Sessions seems to be signalling a stricter application of existing law, not anything really new.
The zealous enforcement of existing U.S. marijuana laws at the Canada-U.S. border would make it a much more cumbersome and repressive place.
The world’s longest undefended border will have legal recreational pot sales on one side — in Quebec, to 18-year-olds, next door to states where the drinking age is 21 — and a grab bag of different rules, depending on the state, on the other side. Among border states, some, like Alaska and Washington, allow recreational cannabis and others don’t. Inevitably, the illicit flow of Canadian cannabis southward is going to make border crossings move sluggishly as border guards try to find smuggled pot.
Will that affect the flow of trade? One expert we talked to feared it might.
People with any history of consuming marijuana, even where it’s apparently legal, need to be very careful at the border. This has always been true, but strict enforcement of existing laws would raise the stakes.
The federal marijuana ban has meant that non-Americans have found themselves with lifetime bans from entering the United States for admitting smoking pot in places, like Colorado, where it was apparently legal.
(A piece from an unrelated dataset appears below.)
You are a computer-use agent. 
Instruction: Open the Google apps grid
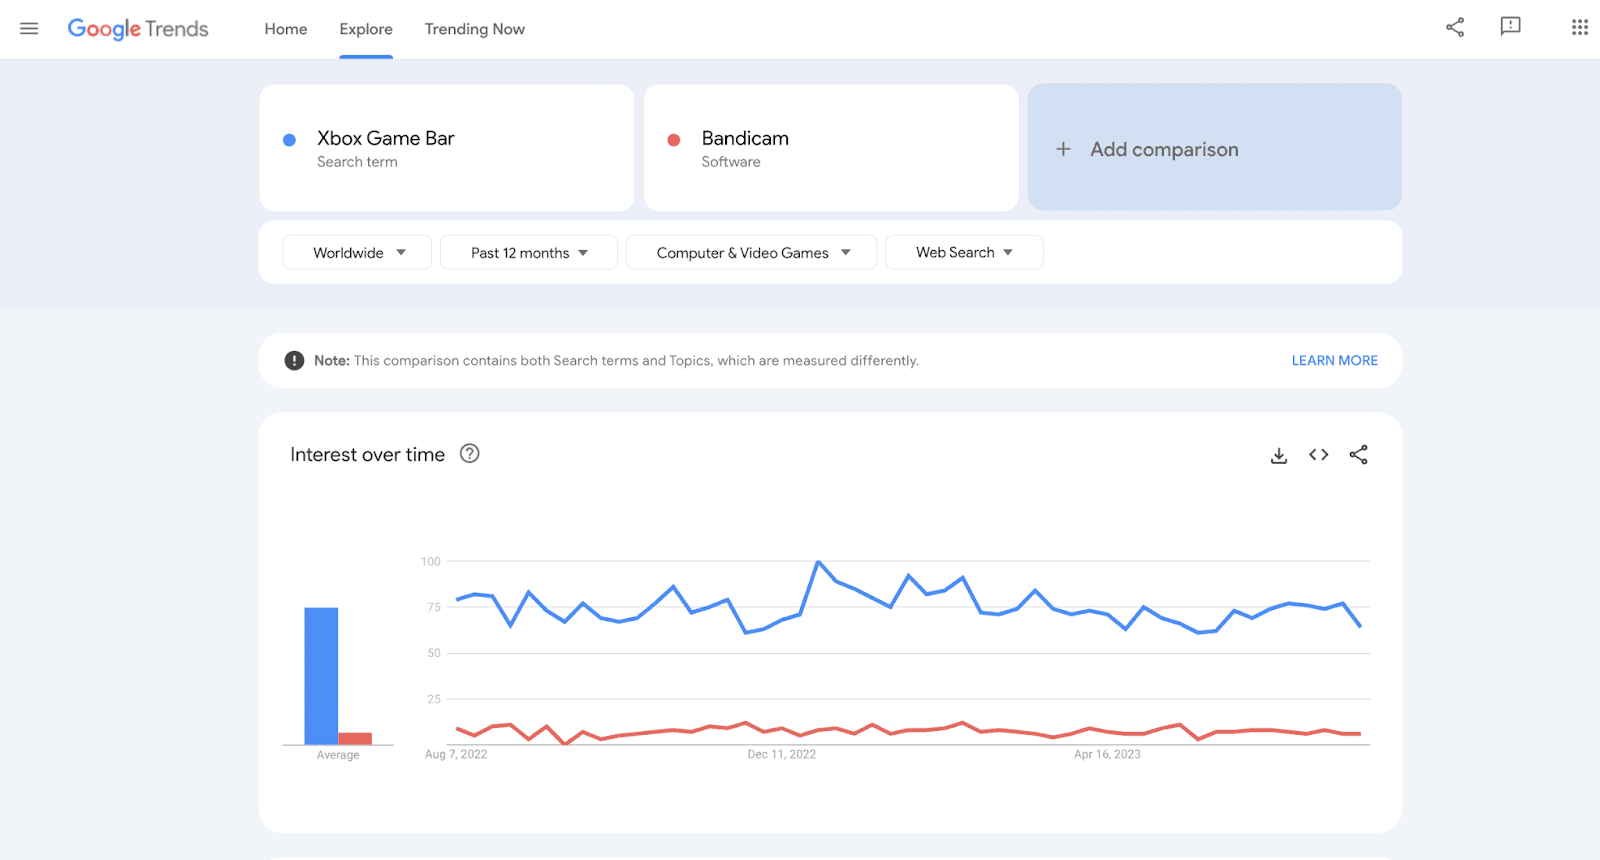pos(1579,28)
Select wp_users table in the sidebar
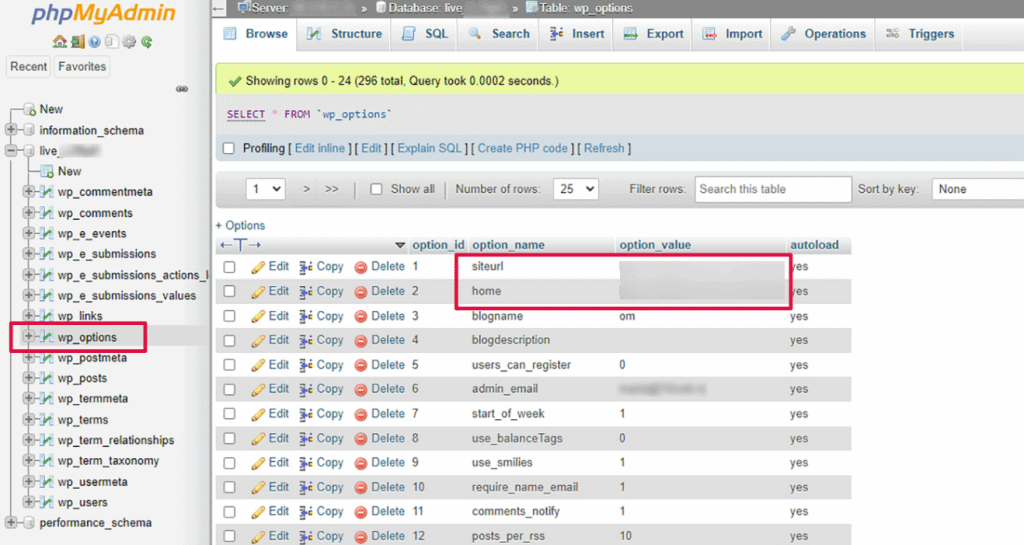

This has come as a surprise to people who didn’t think they were breaking the law, weren’t cued in any way that they might be breaking the law, then found themselves facing life-altering consequences for admitting breaking what turned out to be the law.
(Canadians banned from the U.S. can apply for a waiver allowing them to cross, but the process is cumbersome and expensive, and the application has to be restarted from scratch every few years for the rest of the person’s life.)
After legalization, provinces will still regulate marijuana in a lot of ways. There will be provincial laws, like traffic laws, regulating things like public smoking, underage possession and home grows. Penalties will often be pretty small — Ontario’s maximum fine for 18-year-olds caught with pot, for example, is only $200, which can be written off by going to an educational program.
It’s clear that these penalties are meant as nudges rather than serious punishments. “Our purpose is not to punish our youth but to educate our youth,” provincial Attorney General Yasir Naqvi explained in November.
However, lawyers warn, a provincial cannabis ticket — even a minor one where a teenager got out of paying any fine by attending a class — could bar someone from entering the U.S. for the rest of their lives.
That has the potential to throw provincial traffic courts, where you would dispute a pot ticket if you wanted to, into chaos. If admission to the U.S. was the issue, it might make complete sense to spend thousands of dollars on lawyer’s bills to dispute a $200 fine. Traffic courts will be forced to conduct complex drug trials which they’re not equipped to deal with, lawyers warn.
The core reason: not a penalty that their own government wants to impose, but one that a foreign government wants to impose for a minor offence committed here.
“Living next to you is in some ways like sleeping with an elephant,” Pierre Trudeau once told an American audience. “No matter how friendly and even-tempered is the beast, if I can call it that, one is affected by every twitch and grunt.”
This has been true in many areas, but the latest may turn out to be marijuana.